Le « Contre François Jullien » de Jean-François Billeter a connu un grand succès. Moins connu, mais tout aussi intéressant, son livre « Chine trois fois muette » écrit il y a cinq ans, a été réédité simultanément.
En le lisant, j’ai constaté qu’il contenait déjà en germe la critique récemment adressée à François Jullien. D’une certaine façon, il la rend plus explicite.
La thèses est la suivante : la Chine est trois fois muette parce qu’elle ne dit rien sur son présent, sur son passé récent, ni sur son passé « pris dans sa totalité ».
A cela deux raisons. D’abord, le rôle de l’Etat qui ne tolère qu’une liberté « tronquée », celle de la raison économique, en excluant la liberté politique.
Puis ce qu’il appelle le discours « culturaliste ». Il s’agit de l’idée selon laquelle le destin du pays est lié à la culture qui fait son identité. Pour Jean-François Billeter, « le discours culturaliste arrête ce qui était mouvant ». Autrement dit la culture, fût-elle chinoise, est un produit de l’histoire. Et l’on retrouve la critique qu’il adresse à François Jullien accusé de faire de la pensée chinoise le lieu d’une différence irréconciliable avec la nôtre.
Or, la seule alternative au discours culturaliste est celle de la « raison économique » que les pays occidentaux connaissent bien pour l’avoir engendrée. Jean-François Billeter la critique en tant qu’elle légitime une « réaction en chaîne » non maîtrisée.
Enfermée dans cette alternative, la Chine reste donc muette sur son passé. Pourquoi ?
La raison économique n’étant plus maîtrisée, elle maintient ceux qui lui sont soumis dans une inconscience qui empêche toute réaction. Selon lui, la Chine de Mao en était déjà prisonnière puisque à cette époque, « l’imaginaire révolutionnaire est un imaginaire industriel ».
Quand au discours culturaliste qui prospère en Chine à l’heure actuelle, il est une sorte de refuge tel que « la Chine rêve de son passé mais elle est devenue un pays sans mémoire ».
L’inconscience accompagnant le développement de la raison économique et le poids de l’Etat font de la Chine un pays où l’ « absence de rapport critique au passé en général entraîne l’incapacité de critiquer le présent ».
On retiendra deux points importants de ce livre.
Le premier, encore trop souvent oublié, est que les cultures sont le produit d’une histoire dont l’ignorance condamne à ne pouvoir maîtriser ni le présent ni le futur.

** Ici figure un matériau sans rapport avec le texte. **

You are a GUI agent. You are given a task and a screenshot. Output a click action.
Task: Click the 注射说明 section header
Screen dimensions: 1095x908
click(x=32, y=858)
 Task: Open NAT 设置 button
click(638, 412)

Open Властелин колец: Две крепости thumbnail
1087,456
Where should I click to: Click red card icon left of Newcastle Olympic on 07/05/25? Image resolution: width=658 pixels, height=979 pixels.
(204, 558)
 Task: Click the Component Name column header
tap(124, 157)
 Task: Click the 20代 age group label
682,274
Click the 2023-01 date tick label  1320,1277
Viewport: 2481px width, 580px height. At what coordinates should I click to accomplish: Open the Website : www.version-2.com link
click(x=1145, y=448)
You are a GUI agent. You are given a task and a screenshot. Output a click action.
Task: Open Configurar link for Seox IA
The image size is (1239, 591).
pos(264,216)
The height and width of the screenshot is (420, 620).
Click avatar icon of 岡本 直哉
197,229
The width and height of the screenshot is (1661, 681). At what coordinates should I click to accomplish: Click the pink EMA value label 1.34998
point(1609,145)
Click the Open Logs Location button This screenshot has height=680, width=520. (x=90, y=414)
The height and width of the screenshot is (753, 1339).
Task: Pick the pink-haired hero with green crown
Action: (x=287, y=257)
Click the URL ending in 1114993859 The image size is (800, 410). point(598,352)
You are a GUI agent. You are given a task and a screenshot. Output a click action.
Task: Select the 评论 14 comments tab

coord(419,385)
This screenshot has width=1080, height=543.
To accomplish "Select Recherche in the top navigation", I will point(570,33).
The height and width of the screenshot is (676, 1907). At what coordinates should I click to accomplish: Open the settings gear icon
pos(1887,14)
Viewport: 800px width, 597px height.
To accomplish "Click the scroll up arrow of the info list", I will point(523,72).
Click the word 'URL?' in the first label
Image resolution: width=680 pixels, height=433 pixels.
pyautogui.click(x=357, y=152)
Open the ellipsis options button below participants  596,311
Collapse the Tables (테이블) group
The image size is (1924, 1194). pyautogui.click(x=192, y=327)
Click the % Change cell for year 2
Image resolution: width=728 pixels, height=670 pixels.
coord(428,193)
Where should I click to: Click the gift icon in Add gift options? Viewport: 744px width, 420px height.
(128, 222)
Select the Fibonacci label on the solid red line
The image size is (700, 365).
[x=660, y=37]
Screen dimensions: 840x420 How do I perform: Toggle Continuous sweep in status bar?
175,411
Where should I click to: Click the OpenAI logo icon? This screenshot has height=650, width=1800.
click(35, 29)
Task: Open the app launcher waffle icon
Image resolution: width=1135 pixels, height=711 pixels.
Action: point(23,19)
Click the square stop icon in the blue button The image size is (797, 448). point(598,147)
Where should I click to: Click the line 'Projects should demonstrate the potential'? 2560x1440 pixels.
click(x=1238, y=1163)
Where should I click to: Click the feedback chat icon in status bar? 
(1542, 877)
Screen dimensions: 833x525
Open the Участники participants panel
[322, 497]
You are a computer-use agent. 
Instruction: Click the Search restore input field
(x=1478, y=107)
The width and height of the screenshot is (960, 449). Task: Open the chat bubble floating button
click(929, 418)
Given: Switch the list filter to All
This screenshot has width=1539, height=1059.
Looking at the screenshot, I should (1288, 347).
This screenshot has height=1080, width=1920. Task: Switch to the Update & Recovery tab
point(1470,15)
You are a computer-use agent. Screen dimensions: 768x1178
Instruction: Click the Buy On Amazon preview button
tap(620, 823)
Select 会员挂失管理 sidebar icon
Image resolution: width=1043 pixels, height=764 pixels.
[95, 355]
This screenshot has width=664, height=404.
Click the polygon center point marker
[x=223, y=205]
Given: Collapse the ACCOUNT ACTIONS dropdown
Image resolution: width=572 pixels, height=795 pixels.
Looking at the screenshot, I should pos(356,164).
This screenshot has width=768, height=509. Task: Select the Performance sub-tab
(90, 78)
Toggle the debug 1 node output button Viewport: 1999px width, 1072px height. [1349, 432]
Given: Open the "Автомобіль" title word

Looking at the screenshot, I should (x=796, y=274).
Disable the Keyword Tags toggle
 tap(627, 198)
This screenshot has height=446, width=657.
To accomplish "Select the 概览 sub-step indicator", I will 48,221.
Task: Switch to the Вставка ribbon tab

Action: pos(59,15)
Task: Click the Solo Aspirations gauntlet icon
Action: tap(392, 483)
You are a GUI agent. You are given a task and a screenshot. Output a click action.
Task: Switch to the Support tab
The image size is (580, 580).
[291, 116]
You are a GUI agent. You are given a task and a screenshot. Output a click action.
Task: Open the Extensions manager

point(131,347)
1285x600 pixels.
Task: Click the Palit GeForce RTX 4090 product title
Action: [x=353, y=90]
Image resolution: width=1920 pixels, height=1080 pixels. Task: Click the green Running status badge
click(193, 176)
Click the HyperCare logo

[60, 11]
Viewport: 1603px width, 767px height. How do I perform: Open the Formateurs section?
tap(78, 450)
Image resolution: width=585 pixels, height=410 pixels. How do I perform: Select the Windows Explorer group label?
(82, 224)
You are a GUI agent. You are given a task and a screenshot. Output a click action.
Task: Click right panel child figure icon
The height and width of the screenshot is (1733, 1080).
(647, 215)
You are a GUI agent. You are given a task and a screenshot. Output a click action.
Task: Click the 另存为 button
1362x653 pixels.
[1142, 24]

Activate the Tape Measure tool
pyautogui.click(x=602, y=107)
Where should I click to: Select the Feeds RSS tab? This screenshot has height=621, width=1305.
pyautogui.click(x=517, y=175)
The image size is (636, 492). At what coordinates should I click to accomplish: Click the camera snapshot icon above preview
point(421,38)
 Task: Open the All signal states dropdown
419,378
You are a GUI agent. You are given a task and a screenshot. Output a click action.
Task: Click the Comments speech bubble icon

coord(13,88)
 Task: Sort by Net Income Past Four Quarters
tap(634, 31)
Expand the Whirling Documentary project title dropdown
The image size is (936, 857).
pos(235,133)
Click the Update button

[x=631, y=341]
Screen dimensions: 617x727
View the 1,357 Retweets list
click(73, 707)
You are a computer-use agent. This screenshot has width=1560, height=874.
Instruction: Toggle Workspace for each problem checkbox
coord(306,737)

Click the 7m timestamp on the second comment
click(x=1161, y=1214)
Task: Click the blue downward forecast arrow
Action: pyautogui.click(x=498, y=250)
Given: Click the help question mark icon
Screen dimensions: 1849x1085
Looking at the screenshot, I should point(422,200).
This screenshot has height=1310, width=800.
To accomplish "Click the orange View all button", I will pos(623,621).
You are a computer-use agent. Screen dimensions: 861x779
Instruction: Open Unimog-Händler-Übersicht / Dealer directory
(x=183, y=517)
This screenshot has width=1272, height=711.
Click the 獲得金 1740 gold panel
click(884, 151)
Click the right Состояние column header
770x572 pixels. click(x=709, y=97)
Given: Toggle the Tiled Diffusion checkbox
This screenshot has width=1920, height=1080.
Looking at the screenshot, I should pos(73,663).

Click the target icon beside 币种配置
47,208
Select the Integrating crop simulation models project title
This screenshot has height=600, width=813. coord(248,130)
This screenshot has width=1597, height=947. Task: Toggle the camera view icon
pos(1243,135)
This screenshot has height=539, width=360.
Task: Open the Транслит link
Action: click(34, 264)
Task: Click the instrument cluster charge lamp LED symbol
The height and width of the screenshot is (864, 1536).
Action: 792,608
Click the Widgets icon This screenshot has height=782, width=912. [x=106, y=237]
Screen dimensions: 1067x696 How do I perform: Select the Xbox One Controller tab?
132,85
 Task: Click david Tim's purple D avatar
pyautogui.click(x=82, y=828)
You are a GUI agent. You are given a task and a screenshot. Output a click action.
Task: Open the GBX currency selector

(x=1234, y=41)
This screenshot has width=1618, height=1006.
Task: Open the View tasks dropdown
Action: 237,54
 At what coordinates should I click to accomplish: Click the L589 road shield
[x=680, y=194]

Il en va de même pour les entreprises.
Le second est que si la Chine contemporaine connaît un développement dépassant celui de tous les pays occidentaux, elle n’en maîtrise pas mieux la finalité. Sur ce dernier point on constatera une convergence de vues entre Jean-François Billeter et le François Jullien de la « Conférence sur l'efficacité».
Une autre convergence avec F. Jullien : la valorisation de l'allusion développée dans "Le détour et l'accès." N'est-ce pas une autre forme de mutisme ?
Rédigé par : Anne | 18 septembre 2006 à 17:47
Il y a une dizaine d'années, le débat était bien différent. La question était à l'époque de savoir si le confucianisme et le Tao étaient compatibles avec le capitalisme. On nous annonçait une confrontation problématique entre la "raison économique" et la culture.
Finalement, JF Billeter semble nous dire que les deux termes ont fini par s'allier pour piéger la Chine dans un présent privé de but.
Rédigé par : Eric | 19 septembre 2006 à 00:29
Votre remarque est intéressante. En effet, dans les années 90 on admettait encore une certaine parité entre religion, culture, et développement économique ; les thèses de Max Weber avaient encore un peu d'influence, on pensait encore que le capitalisme devait beaucoup au protestantisme.
Au fond, ce que dit Billeter, c'est que l'obstacle culturel au développement de la Chine n'existe pas. Il le formule en disant que les chinois font de leur passé un rêve et non une mémoire, ce qui laisse le champ libre à ce qu'il appelle la "raison économique". D'une certaine façon la Chine se développe en dévitalisant sa culture. Max Weber s'efface devant J.Schumpeter qui, lui, avait prédit ce phénomène.